Usando o exemplo da secretária: tenho um advogado com um escritório grande, então ele tem duas secretárias, uma para cuidar de sua agenda e outra especificamente para processar o atendimento telefônico (ela não é telefonista porque tem outras funções na empresa). Então, conclui-se que no mundo hajam mais secretarias que advogados, não é mesmo? Pelo menos o dobro! O mesmo vale para lojas, por exemplo, você tem um gerente e vários funcionários abaixo dele, então, o mundo tem mais funcionários do que gerentes. Concluímos então que a massa de pessoas é formada em sua maioria por funcionários no final da pirâmide (garçons, secretárias, caixas de banco, etc). Não se preocupe, não acho que o gerundismo seja problema "social" ou tem a ver com renda, é um fenômeno que não se prende a isso (quase como a AIDS, rs): tem gente sem grana que usa muito, gente da classe média, gente podre de rico, gente hetero, gente homo, gente do cinema, gente do teatro e gente da medicina - é a moda do momento!

Arghs!

Parece reclamação de velho, mas você não fica irritado também com isso? É todo mundo muito intimo, muito teu amigo quando começa a falar, mas no fundo, sinto-me como se alguém estivesse tentando vender para mim uma imagem e depois fosse te foder!

Oras, não é assim quando a operadora de telefonia vem oferecer os seus benefícios milagrosos e, no final, quando você vai cancelar o serviço ela te avisa que você só vai conseguir isso se pagar uma taxa de R$ 200,00 devido ao não cumprimento de uma cláusula que te mantinha preso ao serviço contratado?

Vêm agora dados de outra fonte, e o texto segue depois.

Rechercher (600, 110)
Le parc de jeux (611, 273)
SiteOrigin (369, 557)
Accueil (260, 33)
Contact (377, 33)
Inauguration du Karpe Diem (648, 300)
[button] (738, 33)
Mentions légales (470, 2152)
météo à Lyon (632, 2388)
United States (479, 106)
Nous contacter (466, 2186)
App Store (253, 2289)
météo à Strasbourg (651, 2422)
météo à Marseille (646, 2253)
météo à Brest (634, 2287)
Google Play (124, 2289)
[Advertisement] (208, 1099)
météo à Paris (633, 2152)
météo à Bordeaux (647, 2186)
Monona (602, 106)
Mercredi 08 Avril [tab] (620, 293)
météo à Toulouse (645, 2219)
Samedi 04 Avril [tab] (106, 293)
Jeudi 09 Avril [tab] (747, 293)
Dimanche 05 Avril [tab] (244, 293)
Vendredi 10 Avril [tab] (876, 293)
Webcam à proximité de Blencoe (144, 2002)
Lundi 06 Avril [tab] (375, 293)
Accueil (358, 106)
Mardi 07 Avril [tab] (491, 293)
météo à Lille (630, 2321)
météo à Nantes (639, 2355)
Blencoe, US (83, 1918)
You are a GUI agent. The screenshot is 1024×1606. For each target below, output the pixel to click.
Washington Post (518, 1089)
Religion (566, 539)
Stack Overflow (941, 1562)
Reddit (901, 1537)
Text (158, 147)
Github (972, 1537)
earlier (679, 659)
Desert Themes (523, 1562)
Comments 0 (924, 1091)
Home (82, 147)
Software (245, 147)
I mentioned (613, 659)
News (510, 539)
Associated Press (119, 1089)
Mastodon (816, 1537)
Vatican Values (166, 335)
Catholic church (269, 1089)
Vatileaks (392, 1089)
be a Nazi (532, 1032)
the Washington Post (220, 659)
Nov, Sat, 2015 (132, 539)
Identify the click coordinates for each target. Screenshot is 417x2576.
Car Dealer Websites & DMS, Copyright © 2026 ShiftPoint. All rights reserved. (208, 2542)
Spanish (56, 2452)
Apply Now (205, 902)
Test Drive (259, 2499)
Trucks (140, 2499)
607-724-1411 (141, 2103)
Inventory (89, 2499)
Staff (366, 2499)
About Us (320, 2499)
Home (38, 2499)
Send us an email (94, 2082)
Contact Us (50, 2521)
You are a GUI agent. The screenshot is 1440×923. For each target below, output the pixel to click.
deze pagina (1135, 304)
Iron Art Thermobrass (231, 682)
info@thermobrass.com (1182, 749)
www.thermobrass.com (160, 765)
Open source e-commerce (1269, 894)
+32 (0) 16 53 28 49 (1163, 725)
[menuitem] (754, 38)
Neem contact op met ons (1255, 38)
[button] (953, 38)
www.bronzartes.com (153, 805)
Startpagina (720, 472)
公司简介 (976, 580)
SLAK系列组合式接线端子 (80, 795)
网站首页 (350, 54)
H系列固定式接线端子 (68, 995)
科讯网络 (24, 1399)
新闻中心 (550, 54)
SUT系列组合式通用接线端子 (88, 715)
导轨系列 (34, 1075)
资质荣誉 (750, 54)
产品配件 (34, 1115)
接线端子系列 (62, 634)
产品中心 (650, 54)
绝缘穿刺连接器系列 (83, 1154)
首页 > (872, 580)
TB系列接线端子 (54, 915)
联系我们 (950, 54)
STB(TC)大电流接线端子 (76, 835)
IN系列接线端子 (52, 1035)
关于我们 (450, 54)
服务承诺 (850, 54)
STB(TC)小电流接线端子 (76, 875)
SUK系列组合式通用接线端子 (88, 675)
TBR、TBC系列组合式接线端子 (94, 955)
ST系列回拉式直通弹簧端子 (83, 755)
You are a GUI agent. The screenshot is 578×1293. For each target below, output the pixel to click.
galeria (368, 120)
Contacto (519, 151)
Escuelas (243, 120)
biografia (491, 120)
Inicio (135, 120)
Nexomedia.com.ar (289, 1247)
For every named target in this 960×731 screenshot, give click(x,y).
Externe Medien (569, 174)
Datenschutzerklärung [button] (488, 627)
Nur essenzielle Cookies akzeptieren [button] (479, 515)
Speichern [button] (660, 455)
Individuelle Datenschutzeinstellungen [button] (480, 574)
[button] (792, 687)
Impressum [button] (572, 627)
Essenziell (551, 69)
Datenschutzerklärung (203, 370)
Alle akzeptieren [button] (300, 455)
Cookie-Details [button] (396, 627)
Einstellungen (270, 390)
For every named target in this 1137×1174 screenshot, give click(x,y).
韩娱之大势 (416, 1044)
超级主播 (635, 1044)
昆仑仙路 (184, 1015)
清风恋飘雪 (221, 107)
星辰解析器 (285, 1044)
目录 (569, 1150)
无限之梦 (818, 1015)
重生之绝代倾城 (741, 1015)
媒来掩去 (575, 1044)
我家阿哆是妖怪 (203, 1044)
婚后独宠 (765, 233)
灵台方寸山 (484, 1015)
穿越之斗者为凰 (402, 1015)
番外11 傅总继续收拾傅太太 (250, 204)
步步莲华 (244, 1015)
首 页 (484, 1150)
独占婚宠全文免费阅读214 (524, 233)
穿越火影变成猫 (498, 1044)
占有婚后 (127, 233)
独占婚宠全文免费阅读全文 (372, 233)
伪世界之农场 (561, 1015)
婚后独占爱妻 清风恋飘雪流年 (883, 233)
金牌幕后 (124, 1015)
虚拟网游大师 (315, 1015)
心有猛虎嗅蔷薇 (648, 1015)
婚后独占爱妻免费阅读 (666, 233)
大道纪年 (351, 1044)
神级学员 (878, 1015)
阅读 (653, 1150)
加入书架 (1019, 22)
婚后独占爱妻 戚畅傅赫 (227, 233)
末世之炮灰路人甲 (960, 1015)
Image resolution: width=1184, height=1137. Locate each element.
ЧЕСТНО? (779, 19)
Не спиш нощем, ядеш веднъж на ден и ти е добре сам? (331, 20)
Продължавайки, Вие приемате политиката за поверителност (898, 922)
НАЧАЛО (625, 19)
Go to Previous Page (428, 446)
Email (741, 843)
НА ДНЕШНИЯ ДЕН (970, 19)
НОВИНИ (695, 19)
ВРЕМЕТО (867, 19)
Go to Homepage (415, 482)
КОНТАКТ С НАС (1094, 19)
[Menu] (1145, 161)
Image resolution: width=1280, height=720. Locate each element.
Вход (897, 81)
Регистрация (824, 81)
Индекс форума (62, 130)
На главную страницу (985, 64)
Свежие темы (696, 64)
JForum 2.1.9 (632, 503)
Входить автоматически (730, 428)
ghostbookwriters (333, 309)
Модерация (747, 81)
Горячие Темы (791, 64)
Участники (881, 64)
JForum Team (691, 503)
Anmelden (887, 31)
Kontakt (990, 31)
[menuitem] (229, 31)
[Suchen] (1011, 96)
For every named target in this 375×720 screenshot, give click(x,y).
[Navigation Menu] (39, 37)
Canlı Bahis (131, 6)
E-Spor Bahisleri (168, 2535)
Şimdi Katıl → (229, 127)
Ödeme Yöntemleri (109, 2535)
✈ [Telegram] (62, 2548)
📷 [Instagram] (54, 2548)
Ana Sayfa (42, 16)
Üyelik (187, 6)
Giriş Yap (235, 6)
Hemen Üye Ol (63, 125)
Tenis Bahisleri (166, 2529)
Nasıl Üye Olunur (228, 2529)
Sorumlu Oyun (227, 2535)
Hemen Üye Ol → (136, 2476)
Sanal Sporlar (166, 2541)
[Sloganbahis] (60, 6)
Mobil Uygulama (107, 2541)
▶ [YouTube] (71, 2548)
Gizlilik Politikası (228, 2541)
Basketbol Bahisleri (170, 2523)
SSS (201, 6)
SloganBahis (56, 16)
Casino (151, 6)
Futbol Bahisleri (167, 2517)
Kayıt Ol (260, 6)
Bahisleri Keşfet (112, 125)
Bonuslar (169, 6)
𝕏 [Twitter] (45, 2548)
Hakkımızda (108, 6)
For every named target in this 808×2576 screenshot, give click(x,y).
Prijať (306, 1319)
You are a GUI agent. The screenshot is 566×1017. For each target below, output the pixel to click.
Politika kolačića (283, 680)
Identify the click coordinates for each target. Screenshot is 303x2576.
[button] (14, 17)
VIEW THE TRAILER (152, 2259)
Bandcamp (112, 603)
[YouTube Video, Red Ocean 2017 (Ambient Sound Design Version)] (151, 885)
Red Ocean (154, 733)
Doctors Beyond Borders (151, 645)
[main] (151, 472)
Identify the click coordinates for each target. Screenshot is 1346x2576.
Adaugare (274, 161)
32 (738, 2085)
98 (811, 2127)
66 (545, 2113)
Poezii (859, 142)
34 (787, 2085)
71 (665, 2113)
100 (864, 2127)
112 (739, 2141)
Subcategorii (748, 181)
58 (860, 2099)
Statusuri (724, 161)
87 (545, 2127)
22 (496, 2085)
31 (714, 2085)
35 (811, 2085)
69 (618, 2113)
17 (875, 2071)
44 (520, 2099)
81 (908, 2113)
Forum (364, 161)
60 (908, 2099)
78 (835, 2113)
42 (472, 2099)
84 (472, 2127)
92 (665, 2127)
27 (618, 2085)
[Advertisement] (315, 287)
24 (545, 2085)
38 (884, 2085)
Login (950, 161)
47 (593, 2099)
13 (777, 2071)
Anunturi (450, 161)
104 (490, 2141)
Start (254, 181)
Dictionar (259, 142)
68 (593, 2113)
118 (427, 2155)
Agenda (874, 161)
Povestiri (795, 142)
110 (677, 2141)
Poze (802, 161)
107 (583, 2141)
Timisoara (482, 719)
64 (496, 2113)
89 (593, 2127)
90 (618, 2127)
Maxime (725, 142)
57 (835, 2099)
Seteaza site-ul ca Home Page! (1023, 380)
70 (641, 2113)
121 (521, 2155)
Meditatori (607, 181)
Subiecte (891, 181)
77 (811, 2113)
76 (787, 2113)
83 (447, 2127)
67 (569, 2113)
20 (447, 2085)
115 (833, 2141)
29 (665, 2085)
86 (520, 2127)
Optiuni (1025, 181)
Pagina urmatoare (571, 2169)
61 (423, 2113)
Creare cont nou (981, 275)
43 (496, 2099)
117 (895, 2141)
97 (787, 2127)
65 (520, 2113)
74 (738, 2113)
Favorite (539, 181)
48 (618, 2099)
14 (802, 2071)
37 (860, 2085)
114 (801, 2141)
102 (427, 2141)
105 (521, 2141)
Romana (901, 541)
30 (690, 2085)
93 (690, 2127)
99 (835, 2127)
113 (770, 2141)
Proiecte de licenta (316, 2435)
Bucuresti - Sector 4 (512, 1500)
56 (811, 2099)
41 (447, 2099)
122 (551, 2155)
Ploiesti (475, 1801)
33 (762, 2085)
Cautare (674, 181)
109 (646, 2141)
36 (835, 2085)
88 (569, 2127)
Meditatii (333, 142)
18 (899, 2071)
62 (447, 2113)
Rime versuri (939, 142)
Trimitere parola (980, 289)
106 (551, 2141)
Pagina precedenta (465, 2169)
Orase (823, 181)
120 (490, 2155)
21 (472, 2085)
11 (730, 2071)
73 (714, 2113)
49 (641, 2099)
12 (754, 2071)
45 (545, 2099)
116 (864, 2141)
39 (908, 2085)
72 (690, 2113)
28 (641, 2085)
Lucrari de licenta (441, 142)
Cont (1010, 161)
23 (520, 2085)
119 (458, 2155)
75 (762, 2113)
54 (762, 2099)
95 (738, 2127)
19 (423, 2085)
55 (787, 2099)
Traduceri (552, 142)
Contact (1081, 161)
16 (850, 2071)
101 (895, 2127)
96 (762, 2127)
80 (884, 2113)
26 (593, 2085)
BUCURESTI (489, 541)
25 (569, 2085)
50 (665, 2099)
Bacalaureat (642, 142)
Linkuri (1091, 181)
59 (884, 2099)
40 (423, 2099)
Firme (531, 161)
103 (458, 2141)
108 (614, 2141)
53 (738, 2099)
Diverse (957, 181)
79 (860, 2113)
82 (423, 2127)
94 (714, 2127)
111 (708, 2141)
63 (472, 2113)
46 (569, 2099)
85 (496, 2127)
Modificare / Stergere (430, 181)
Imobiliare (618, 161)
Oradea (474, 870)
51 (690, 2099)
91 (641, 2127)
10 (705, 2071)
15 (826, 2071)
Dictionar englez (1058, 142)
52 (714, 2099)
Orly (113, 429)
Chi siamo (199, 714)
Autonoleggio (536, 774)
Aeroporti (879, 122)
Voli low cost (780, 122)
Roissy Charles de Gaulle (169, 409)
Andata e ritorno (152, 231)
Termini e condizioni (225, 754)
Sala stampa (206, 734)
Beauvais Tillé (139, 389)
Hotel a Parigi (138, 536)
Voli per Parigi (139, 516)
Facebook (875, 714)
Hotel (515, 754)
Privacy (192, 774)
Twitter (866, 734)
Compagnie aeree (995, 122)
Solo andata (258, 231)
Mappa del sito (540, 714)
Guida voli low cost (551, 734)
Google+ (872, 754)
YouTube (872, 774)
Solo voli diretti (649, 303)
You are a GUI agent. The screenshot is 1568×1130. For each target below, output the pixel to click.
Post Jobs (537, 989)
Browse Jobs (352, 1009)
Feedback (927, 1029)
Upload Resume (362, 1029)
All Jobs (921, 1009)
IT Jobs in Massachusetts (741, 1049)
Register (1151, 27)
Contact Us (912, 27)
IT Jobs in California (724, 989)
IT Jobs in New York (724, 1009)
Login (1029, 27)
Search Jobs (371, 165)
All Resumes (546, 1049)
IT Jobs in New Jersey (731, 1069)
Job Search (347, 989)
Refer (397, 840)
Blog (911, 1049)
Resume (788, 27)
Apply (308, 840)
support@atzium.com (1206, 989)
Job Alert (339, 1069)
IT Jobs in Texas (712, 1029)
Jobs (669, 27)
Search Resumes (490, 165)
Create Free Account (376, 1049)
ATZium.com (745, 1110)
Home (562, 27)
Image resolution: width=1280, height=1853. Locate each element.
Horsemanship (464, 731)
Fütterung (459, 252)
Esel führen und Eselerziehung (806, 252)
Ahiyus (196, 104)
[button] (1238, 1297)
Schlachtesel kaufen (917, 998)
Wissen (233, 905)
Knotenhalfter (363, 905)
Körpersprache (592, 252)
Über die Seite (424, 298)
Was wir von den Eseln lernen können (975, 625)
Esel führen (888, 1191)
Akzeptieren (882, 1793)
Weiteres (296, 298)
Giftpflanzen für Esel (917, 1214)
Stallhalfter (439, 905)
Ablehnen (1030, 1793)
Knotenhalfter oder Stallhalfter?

Quando alguém me solta uma frase gerundiada é esse sentimento que jogo de volta contra a pessoa. Então, pessoal, nada de “vir me cumprimentado para estar me deixando nervoso”!

(* creditando a frase de abertura porque a idéia é do meu amigo Lucas Delmont, que concorda comigo que Gerúndio parece nome de retirante de livro do Jorge Amado).